Extração de Dados via Web Scraping como Suporte em Análises Envolvendo a Geração Distribuída

  • Renan Moreira Soares Instituto Federal de Goiás, Itumbiara, Goiás
  • Guilherme Rezende Pereira Camargo Instituto Federal de Goiás, Itumbiara, Goiás
  • Marcelo Escobar de Oliveira Instituto Federal de Goiás, Itumbiara, Goiás
  • Leonardo Garcia Marques Instituto Federal de Goiás, Itumbiara, Goiás
Keywords: data extraction, distributed generation, socioeconomic factors, statistic, web scraping


In recent years, relevant growth has been evidenced in the photovoltaic generation sector in Brazil.
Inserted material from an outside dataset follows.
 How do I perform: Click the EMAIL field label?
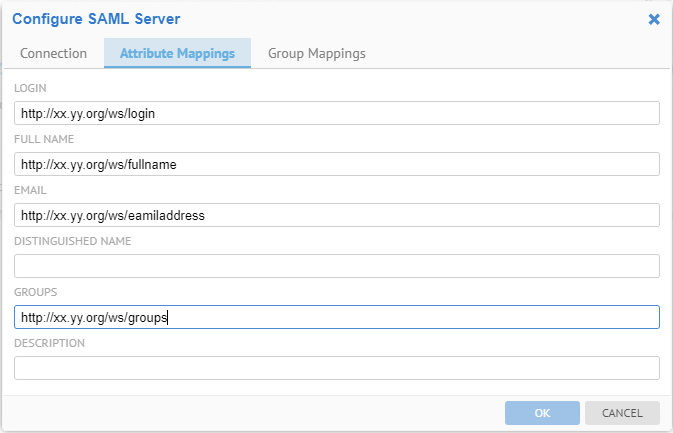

The analysis of this growth is fundamental for decision-making, both in the public and private sectors. This growth can cause major impacts, both on the electrical system and on the quality of electricity delivered to consumers. Therefore, investigating the factors that can influence this increase is of supreme importance so that actions and investments can be carried out towards the improvement of the electricity networks. To verify the influence of these socioeconomic factors on the growth, statistical studies have been developed. However, to carry them out, a huge amount of data needs to be collected to ensure robust analysis. These data can be collected manually, on the internet, on the websites where are available. However, this manual retrieval is slow, error-prone and can compromise data reliability. So, in this work, web scrapers tools are presented to collect data from two different sites, supporting different research that can be carried out on the growth of distributed generation. At the end, an analysis with the collected data is shown, demonstrating the usefulness of these tools.